Observation StewIt’s Saturday, and you know what that means: time to clear out the links list of articles that never quite formed into themes of three or more articles:

  • The iPod of Prison. An interesting article from the New Yorker on the Sony SRF-39FB, a clear plastic AM/FM radio that is the most popular radio … in prisons. The clear plastic is one factor, the sound quality and reception is another, as well as the price. It is only now starting to be replaced by MP3 players, where the prison controls what can be downloaded.
  • Risks of BYOD. The catchword today in business is BYOD – Bring Your Own Device. Businesses have become more accomodating of employee’s using their personal smartphones and other devices on corporate networks. But there’s a big downside — when you leave the company, typically they have the right to remotely wipe your device. You should read any connection agreements you need to click through carefully, and make an offline archive of any personal information before you leave.

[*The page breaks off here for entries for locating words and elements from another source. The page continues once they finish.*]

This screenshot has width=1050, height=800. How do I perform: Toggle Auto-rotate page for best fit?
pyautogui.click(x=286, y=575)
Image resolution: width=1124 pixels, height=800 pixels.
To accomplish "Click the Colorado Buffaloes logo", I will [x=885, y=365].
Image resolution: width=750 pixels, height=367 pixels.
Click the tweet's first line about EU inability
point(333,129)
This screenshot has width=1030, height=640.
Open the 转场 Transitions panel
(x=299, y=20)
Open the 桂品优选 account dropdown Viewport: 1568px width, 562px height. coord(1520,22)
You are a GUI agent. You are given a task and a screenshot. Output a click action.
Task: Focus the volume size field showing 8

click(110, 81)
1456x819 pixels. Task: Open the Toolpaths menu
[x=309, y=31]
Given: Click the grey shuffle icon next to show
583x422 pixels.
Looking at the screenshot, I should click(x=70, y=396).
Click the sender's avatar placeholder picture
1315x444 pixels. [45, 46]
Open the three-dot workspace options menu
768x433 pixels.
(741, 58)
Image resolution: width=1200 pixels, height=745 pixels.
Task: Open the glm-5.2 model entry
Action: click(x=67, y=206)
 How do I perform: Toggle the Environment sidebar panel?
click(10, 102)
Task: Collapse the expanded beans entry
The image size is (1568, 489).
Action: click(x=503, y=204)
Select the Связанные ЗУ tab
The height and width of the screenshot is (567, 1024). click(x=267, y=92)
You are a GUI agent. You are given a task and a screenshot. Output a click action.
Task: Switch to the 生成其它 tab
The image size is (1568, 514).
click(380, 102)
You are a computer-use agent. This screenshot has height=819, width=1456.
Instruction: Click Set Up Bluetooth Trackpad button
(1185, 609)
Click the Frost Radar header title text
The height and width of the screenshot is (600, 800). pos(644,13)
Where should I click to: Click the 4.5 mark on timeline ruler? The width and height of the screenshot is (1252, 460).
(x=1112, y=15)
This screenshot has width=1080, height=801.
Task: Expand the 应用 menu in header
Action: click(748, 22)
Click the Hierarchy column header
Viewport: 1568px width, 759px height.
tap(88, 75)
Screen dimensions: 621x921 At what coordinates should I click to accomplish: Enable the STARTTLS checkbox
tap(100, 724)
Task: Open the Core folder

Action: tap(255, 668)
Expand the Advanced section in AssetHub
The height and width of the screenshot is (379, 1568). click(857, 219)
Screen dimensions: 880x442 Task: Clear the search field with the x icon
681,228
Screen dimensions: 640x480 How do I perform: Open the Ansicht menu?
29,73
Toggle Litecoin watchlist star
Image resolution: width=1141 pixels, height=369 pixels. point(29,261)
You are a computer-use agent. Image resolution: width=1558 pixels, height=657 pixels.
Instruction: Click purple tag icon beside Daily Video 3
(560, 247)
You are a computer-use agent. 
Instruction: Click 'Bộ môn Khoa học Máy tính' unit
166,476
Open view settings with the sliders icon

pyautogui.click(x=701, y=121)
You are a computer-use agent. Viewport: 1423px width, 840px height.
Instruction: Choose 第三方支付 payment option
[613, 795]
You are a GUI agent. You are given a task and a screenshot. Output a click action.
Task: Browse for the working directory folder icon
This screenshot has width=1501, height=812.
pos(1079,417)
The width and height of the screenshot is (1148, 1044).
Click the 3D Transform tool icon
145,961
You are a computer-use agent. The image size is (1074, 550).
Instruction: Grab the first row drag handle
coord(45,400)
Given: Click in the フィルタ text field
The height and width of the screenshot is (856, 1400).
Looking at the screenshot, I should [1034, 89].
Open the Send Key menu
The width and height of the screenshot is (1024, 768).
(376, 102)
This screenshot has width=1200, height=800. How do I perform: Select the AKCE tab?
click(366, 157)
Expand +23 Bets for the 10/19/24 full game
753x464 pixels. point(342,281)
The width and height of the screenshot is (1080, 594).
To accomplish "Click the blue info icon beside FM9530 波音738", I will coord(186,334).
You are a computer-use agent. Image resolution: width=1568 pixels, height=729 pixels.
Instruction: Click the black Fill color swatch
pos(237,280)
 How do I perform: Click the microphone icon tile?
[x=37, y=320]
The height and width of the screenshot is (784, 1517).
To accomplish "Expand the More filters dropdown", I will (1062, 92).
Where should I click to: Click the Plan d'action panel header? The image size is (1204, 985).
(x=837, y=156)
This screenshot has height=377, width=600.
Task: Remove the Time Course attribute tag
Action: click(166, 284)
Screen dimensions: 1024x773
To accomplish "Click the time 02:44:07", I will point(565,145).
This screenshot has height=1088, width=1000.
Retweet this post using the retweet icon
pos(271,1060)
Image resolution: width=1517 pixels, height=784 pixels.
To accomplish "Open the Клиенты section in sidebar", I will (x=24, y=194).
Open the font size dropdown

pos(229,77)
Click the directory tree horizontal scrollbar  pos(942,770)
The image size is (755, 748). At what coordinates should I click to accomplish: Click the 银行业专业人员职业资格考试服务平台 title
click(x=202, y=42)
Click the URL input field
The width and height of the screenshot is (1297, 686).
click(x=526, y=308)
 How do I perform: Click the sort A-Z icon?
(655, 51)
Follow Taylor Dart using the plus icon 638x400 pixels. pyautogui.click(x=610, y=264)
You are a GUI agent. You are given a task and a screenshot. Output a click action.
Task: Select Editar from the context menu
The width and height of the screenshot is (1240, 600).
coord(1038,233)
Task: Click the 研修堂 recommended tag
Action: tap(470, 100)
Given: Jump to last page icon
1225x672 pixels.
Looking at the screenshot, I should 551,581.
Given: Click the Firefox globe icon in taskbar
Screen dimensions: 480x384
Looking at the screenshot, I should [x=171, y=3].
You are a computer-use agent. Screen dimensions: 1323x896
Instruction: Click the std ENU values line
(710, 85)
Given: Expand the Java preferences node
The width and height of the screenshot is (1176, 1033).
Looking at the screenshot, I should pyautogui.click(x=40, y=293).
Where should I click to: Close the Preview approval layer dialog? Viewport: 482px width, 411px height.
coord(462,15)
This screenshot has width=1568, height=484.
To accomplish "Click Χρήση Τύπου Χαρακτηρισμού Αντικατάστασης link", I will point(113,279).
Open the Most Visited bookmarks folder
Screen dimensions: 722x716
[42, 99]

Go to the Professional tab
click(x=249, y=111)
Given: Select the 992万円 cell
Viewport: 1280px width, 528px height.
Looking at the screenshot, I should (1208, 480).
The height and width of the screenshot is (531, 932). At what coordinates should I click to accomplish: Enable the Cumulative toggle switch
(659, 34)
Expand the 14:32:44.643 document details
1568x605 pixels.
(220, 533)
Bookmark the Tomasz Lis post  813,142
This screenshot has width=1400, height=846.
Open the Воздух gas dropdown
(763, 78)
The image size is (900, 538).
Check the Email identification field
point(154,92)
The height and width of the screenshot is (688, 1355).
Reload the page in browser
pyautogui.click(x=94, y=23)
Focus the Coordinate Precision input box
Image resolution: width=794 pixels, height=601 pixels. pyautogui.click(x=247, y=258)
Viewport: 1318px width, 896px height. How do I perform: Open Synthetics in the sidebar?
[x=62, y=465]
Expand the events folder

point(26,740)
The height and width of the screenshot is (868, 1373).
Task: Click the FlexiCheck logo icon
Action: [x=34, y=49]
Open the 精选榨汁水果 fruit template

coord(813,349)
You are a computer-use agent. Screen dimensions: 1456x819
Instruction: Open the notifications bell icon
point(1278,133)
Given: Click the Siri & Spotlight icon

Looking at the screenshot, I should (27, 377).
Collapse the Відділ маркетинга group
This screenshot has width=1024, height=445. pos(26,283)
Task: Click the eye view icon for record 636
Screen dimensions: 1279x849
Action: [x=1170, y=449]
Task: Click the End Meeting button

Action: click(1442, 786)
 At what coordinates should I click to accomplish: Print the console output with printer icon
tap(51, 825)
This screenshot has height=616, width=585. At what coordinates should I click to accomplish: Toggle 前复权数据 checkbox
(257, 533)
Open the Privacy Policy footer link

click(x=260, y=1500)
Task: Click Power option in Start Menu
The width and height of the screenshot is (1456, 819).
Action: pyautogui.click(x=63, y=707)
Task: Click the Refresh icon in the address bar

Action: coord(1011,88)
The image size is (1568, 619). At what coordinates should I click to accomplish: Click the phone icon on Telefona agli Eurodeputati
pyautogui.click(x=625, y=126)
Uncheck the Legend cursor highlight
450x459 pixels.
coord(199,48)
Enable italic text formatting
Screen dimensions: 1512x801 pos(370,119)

  • Multilingual. Here’s a neat article and video: “Let It Go” (from Frozen) in 25 languages, and how Disney planned the movie for 41 languages. I love how seamless the video is — great job from the sound engineers to get the timing exactly right. I love listening to songs I know in other language, be it “Fiddler on the Roof” in Yiddish, “Hair” in Hebrew, “Les Miserables” in French, the Beatles in German. I blame my high school Spanish teacher, who constantly played “yo no encuentro satisfacción”.
  • Cannibal Rats. There evidently is a ship floating around the northern Atlantic that is filled with cannibal rats. Whether or not you think the story is real, the concept is right up there with “Snakes on a Plane”. Can’t you just see the horror movie now. Our teens on a pleasure cruise come upon an abandoned ship and decide to explore.. and they find…
  • No Ren Faires in Your Long-Term Future. Good news for history, English, and other liberal arts majors: it’s not the career death you’ve been told. Liberal arts majors may start off slower than others when it comes to the postgraduate career path, but they close much of the salary and unemployment gap over time, a new report shows. By their mid-50s, liberal arts majors with an advanced or undergraduate degree are on average making more money those who studied in professional and pre-professional fields, and are employed at similar rates…. with one exception. Salaries still lag behind engineering and math and sciences graduates, who in their late 50s make about $98,000 and $87,000, respectively.
  • A Loss for the Jewish Community. The LA Times and the Jewish Journal are reporting that Harvey Fields has died. Rabbi Fields was just taking over from Rabbi Wolf as senior Rabbi at Wilshire Blvd Temple when we got married; Rabbi Wolf had been senior rabbi for a year after the death of Rabbi Magnin. We were only at Wilshire as Fields was coming in, but he did remarkable things for the congregation during the time — he basically brought the congregation back into modern progressive Judaism, stemmed the membership decline, and completely revitalized the place. I was more involved with the camps, and during much of his time, there weren’t significant changes there (those came near the end of Fields’ tenure as Rabbi Leder was coming in). But Fields still deserves a lot of credit for what he did for Wilshire Blvd Temple and the Jewish community in Los Angeles.